Ngcobo’s aunt, who refused to be named in fear of victimisation, told The Witness that their family are still very aggrieved about the whole incident.

She claims that police have not given them any explanation as to why their son was killed.

“We were called to identify his body, but no one told us anything. We don’t know why he was killed and who killed him.

“All the information we know is what we have heard from other people or read in the newspaper,” she said.

She said what hurt them the most was the crime scene pictures of the dead suspects that have been circulating on social media.

“The pictures started circulating just after the shooting. They are very brutal and explicit and should not be seen by the public, but somehow they made their way onto social media.

“It was not nice seeing pictures of our loved ones being shared and posted all over social media, they are humans too and should be treated with dignity,” she said.
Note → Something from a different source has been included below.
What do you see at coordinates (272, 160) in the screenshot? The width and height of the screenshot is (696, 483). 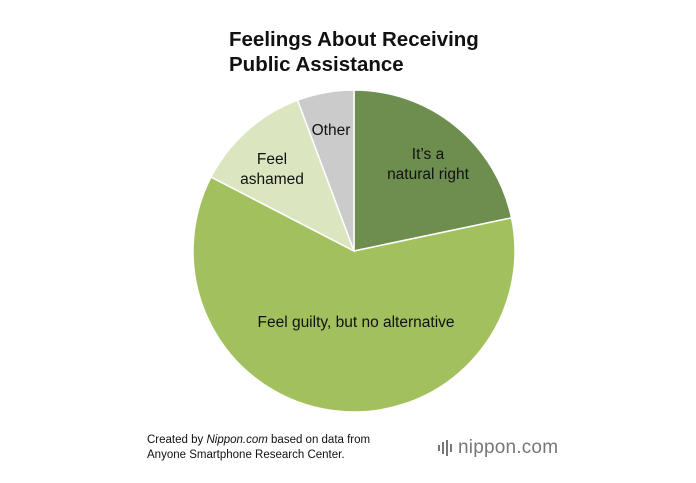 I see `slice-label-3-line-1: Feel` at bounding box center [272, 160].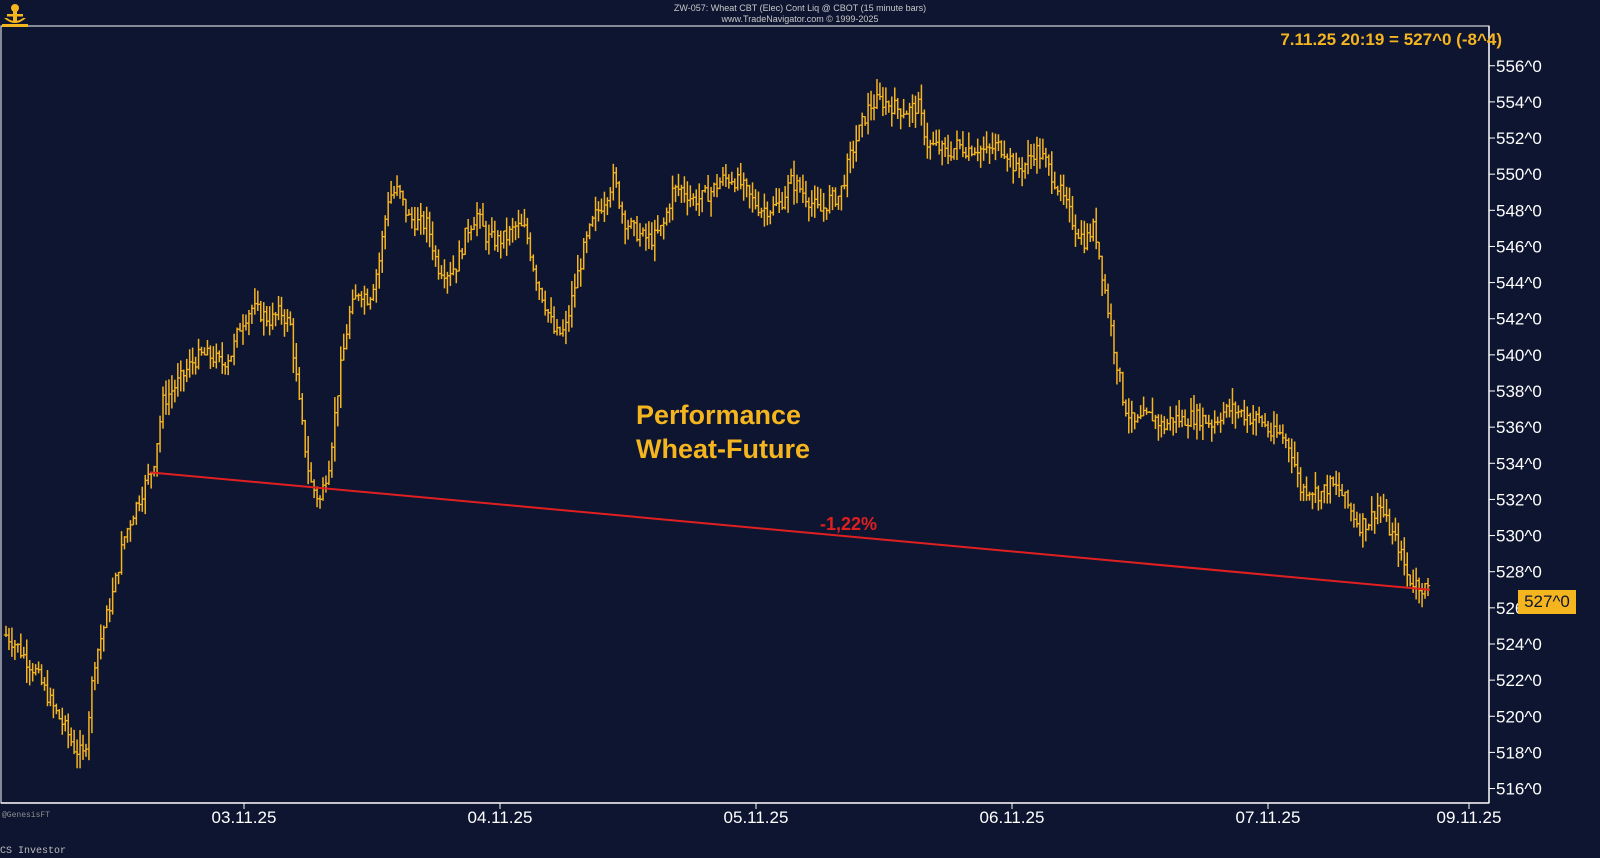 The width and height of the screenshot is (1600, 858). Describe the element at coordinates (244, 818) in the screenshot. I see `x-tick-label: 03.11.25` at that location.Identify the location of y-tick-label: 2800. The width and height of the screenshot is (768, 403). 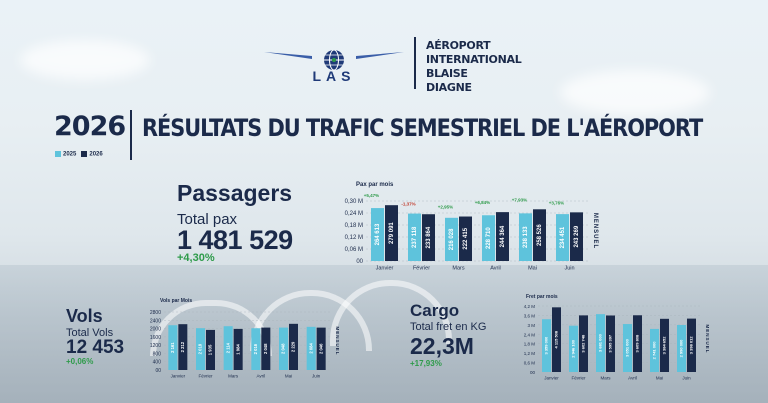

She claimed that the pictures were taken by officials who were at the crime scene, and pleaded with the Police Department to intervene and get to the bottom of the matter.

Ngcobo’s aunt claimed when other family members arrived at the crime scene and wanted to know what had happened, some police officers threatened them with teargas.

“We as a family have lost all faith in the police. I am not condoning the behaviour of these boys, but [we are upset over] the cruel and brutal manner in which they were killed,” she said.

The aunt said she had gone to see Ngcobo’s body twice at the mortuary. She said Ngcobo has four bullet holes in his chest, one in his arm and another in the back of his head.

“I am no expert, but by just looking at those bullet holes you can tell that he was shot at close range.

“Could they have not reprimanded and arrested them instead?” she said.

Ngcobo’s aunt described Ngcobo as a boy who was raised well, and said he was a quiet and very respectful young man. She said he comes from a good and loving family and went to one of the best private schools in South Africa.

She said when his mother died in Johannesburg, Ngcobo came back to Pietermaritzburg and went to Haythorne Secondary School, but left school before completing his matric.

A family member of another of the suspected robbers told The Witness that they still do not know how their son was killed.